The protocol has also positioned NEAR Intents as a transaction standard for AI-to-world interactions, a use case that has no direct comparable on any competing chain. Whether demand for that infrastructure materializes at scale fast enough to sustain price momentum remains an open question.
NEAR has a history of sharp rallies followed by extended corrections, and governance controversies earlier in 2026 briefly threatened the $3 support level before the NEARCON bounce.
Zcash’s inclusion in Hayes’ trinity requires the most context, as ZEC spent most of 2024 and early 2025 outside the top 100 cryptocurrencies by market cap. Several converging narratives changed that trajectory.
Multicoin Capital disclosed in May 2026 that it had been quietly accumulating ZEC since February, calling Zcash a return to cypherpunk ideals and framing the thesis around growing government surveillance of transparent blockchain balances. Bitcoin’s public ledger, Multicoin argued, leaves holders structurally exposed in ways that ZEC’s shielded transactions do not. That announcement sent ZEC to a five-month high of $642 in May.
Shortly after, Grayscale filed to convert its Zcash Trust into the first US spot privacy coin ETF, a structural catalyst comparable to what spot Bitcoin ETF approval did for BTC in early 2024.
ZEC surged more than 115% over a 30-day window before the filing, with nearly 30% of circulating supply held in shielded balances, a record level that reduces liquid exchange supply during demand spikes.
The quantum computing narrative added a second independent driver. After Google Research published a white paper in April 2026 confirming that future quantum computers may break the elliptic curve cryptography protecting Bitcoin and Ethereum, ZEC benefited from its zk-SNARK architecture, which offers stronger post-quantum resilience than either network. Institutional accumulation followed, with Cypherpunk purchasing nearly 30,000 ZEC at an average price of roughly $603.
The FCMP++ protocol upgrade, which expands anonymity set coverage across all ZEC transactions, and the relisting of ZEC on OKX after a prior delisting, have both contributed to renewed institutional and retail interest. ZEC’s revival is grounded in a confluence of regulatory, technical, and structural factors rather than a single narrative pump.
Hayes rarely picks assets in isolation. HYPE, NEAR, and ZEC share a common characteristic relevant to their current macro positioning: each has a fundamental case that does not depend entirely on Bitcoin breaking new highs.

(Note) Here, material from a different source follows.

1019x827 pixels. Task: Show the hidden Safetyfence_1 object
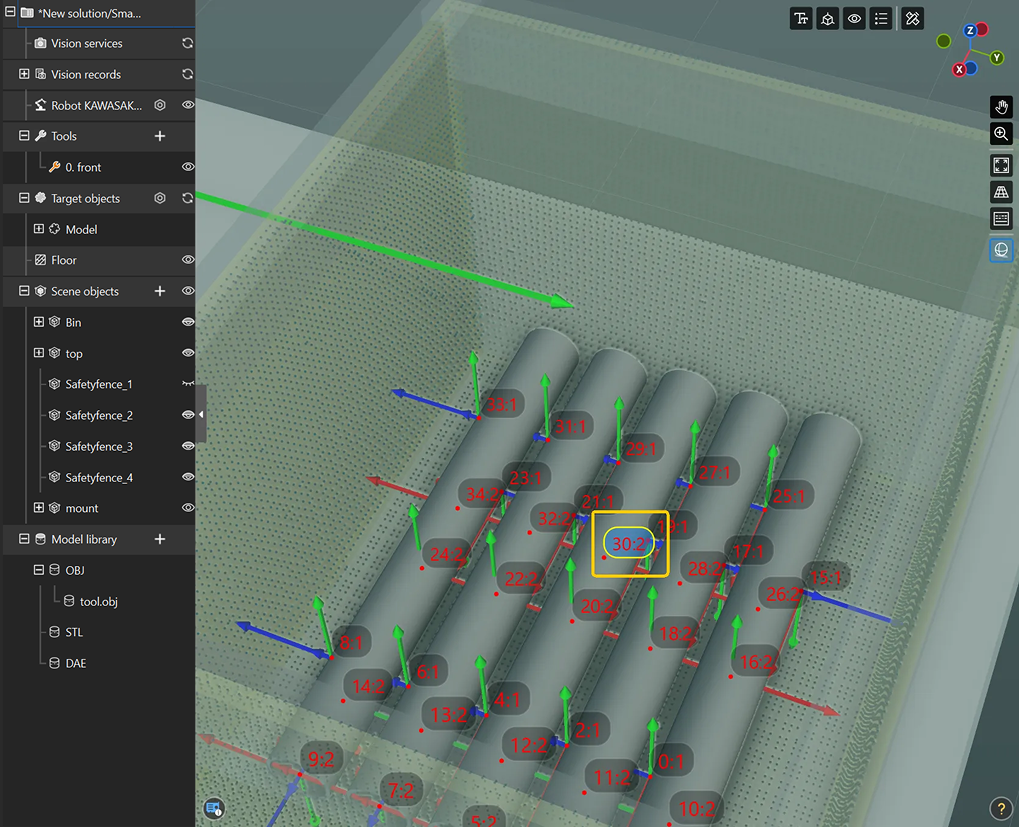(x=187, y=384)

Hayes tied his broader 2026 outlook to a global credit expansion cycle, arguing that central banks and governments are entering another phase of aggressive liquidity creation. Within that macro framework, owning assets with structural demand drivers, rather than pure speculative beta, represents a more defensible position as markets rotate.
Each of the three assets carries distinct and meaningful downside risk.
Grayscale’s ETF filing does not guarantee approval. Hayes’ conviction signals his current positioning, not a forward return guarantee, and his call timing has historically been inconsistent, even when the directional thesis eventually proved correct. No position in any of these assets should be sized without accounting for the liquidity, volatility, and regulatory risks specific to each one.
He believes all three possess independent demand drivers and strong macro positioning beyond Bitcoin price dependence. Hyperliquid generates significant trading revenue and uses most profits for token buybacks and burns, supporting long-term value. NEAR’s co-founder helped create transformer technology behind ChatGPT, while the protocol develops AI-focused blockchain infrastructure products. Privacy demand, institutional accumulation, ETF speculation, and post-quantum security narratives have revived investor interest in ZEC.